Domingo, 8 de junio de 2008 | Hoy
KANIUK
Un perro, una niña y su familia disfuncional arman una seductora historia de la siempre interesante literatura hebrea.
Por Juan Pablo Bertazza
Wasserman. Historia de un perro
Yoram Kaniuk
Fondo de Cultura Económica
140 páginas
A menudo los hijos se nos parecen... a los perros. Por lo menos según muchas de las historias dirigidas al público infanto-juvenil (aunque los chicos nunca pidieron esas historias) que padecen de tanta azúcar como los dulces que acostumbran comer a esa edad: los clásicos esquemas blanco/negro en que tanto niños como perros representan la bondad absoluta en contraste con la maldad de los adultos, a quienes en general terminan redimiendo.
Wasserman. Historia de un perro, de Yoram Kaniuk (un buen exponente de la siempre interesante literatura hebrea, combatiente en la guerra de independencia del ’48 y autor de una excelente novela sobre el Holocausto llamada, justamente, El hombre perro), constituye un cabal intento de escaparles a esos huesos fáciles y hay que decir que, en gran parte, lo logra.
Talia es la extraña hija de un extraño matrimonio y vive obsesionada por los perros a los que, por ejemplo, acostumbra a darles respiración boca a boca aunque siempre se le terminan muriendo. Un día encuentra a un can con los testículos quemados, lo adopta y lo salva con la fuerza del cariño.
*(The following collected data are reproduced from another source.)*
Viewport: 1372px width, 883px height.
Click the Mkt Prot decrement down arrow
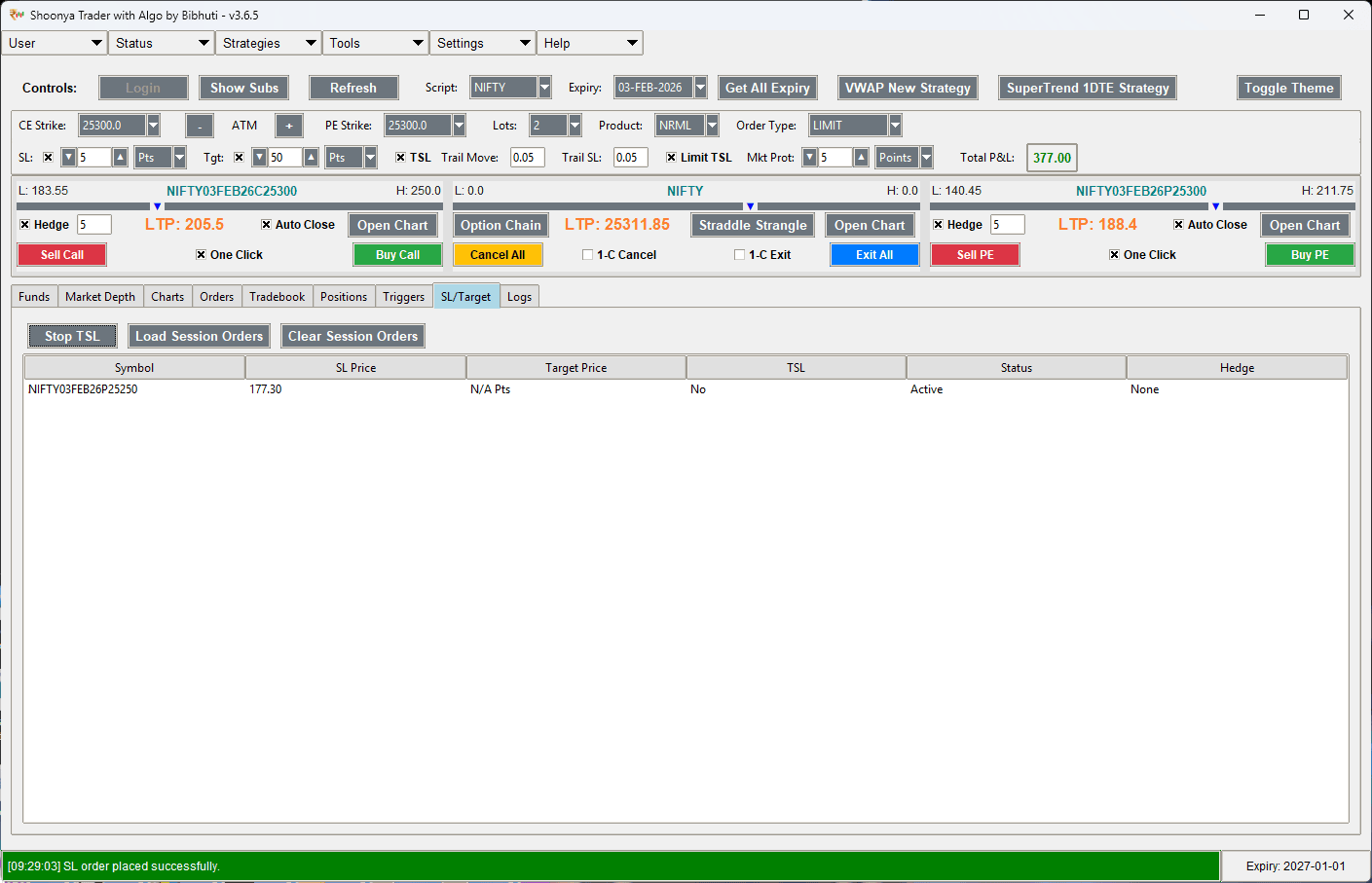click(x=809, y=157)
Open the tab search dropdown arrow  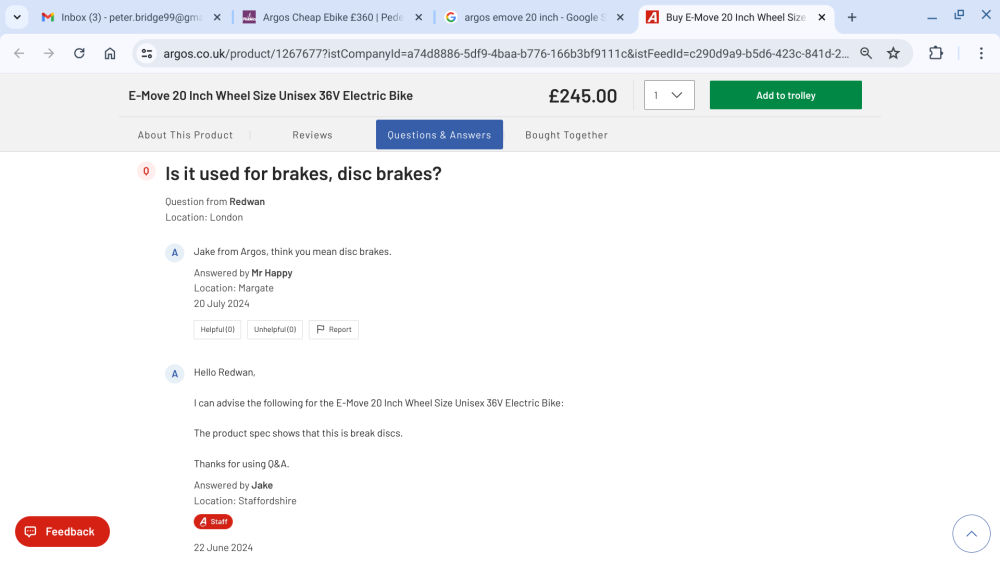point(17,17)
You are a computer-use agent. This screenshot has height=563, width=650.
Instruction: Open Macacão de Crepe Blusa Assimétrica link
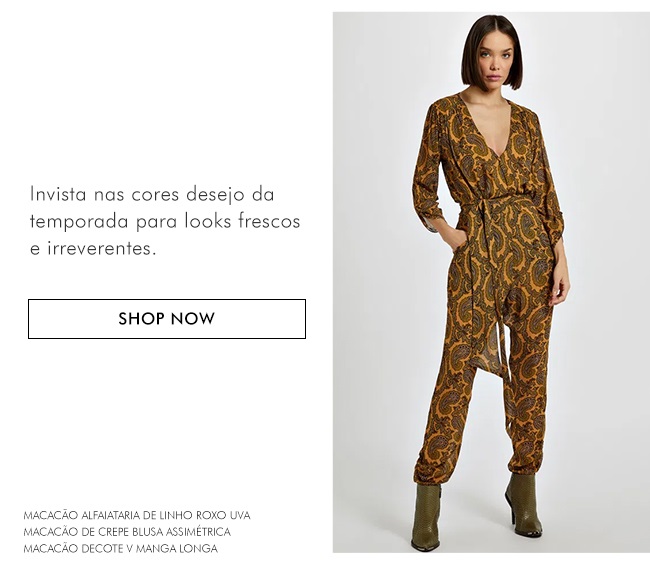[x=127, y=532]
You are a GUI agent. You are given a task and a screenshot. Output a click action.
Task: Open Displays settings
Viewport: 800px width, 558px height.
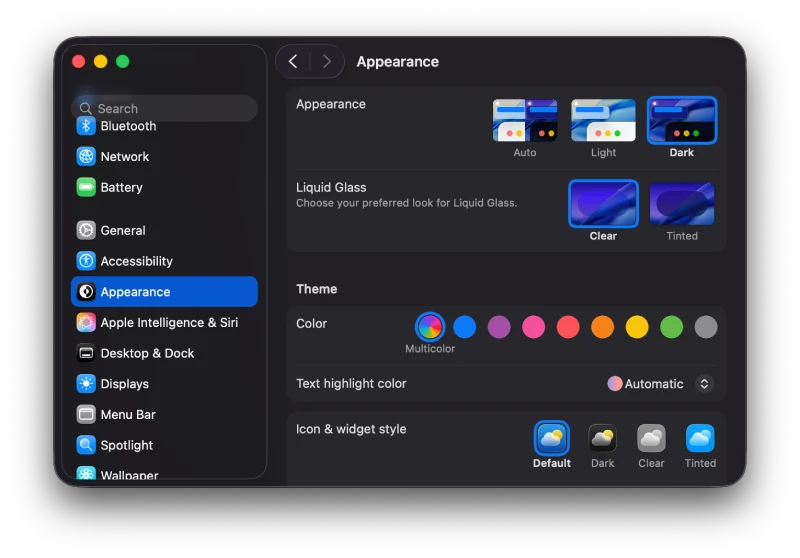[x=124, y=385]
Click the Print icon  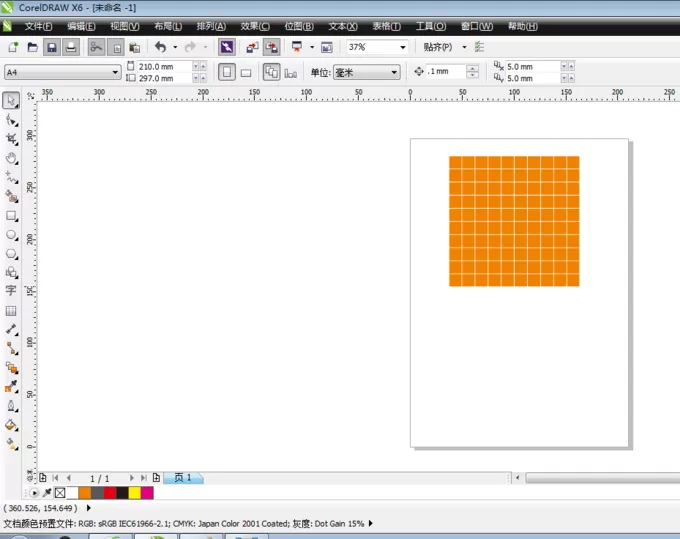[x=71, y=47]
Y si bien la suma entre una nena conflictiva y aislada y un perro rescatado del infierno suele dar como resultado una amistad inquebrantable, acá hay eso pero también algo más: un incómodo resto que tiene que ver, por un lado, con la amenaza de la inminente aparición de su verdadero dueño y, por el otro, con un intermitente gesto de hostilidad del mismo perro hacia Talia, como si le estuviera recriminando tanto amor, como si extrañara la violencia.
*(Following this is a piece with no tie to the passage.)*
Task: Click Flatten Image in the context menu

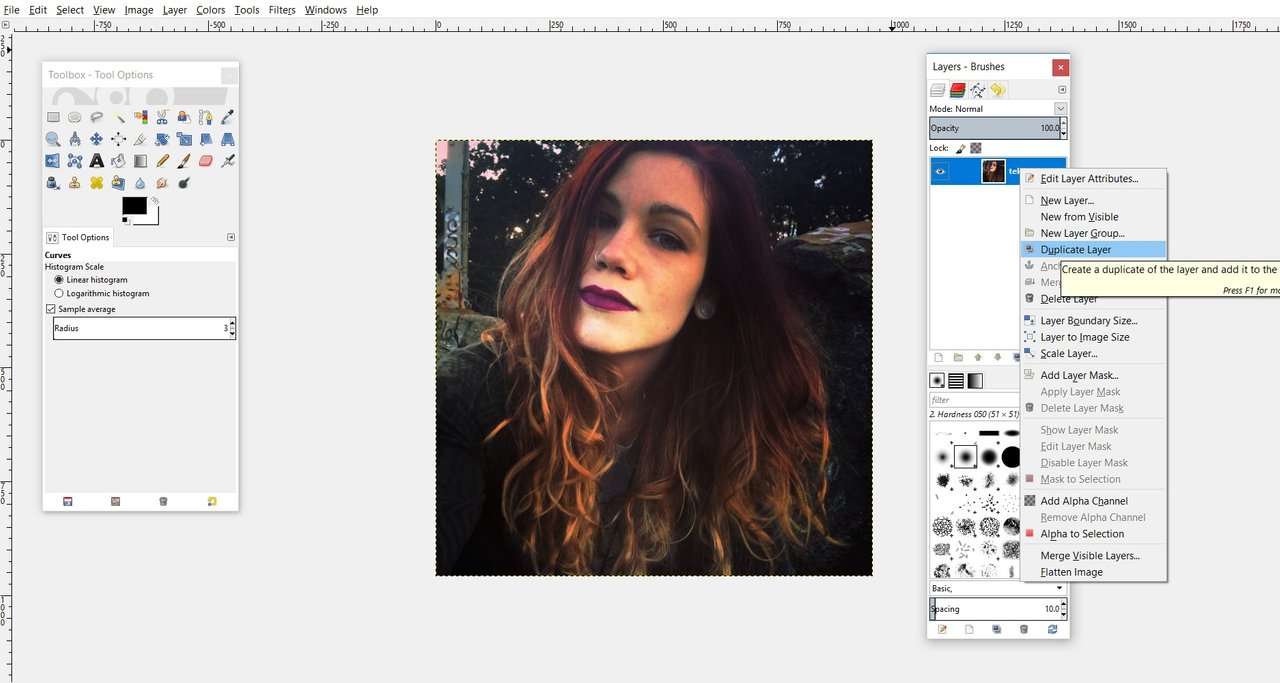Action: (x=1072, y=572)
Un raro misterio alimentado con interesantes simetrías como, por ejemplo, las de las placas: al morir su perro anterior, Talia clava en su tumba una placa de madera con su nombre que luego quitan los niños; y por la descolorida placa de un ginecólogo fallecido, que nadie se dedicó a sacar, lo bautiza al nuevo perro con el nombre de Wasserman.
Pero sin lugar a dudas el gran aporte de este libro es su deliciosa estética cuasiabsurda: el padre de Talia –presumiblemente alter ego del propio autor, ya que es pintor y periodista como Kaniuk– tiene una suerte de dislexia motriz que lo hace ponerse a beber el diario y leer la taza de café, encender un fósforo con los cigarrillos y hasta leer un libro que acaba de cerrar. La madre, por su parte, no para de lavarse la cabeza y Wasserman, el perro, canta “Claro de luna”.
Todas estas características que no escatiman paradojas del tipo “Papá solía asegurar que Boser era el judío de los perros, que nadie lo quería porque no era puro como los husky, los terriers y los boxers, lo que es ridículo en un país de judíos”, hacen de Wasserman una interesante novela que podría ser leída por chicos y jóvenes siempre y cuando sus padres soporten a Talia diciendo cosas como “yo era cruel y estúpida como sólo los niños pueden serlo”.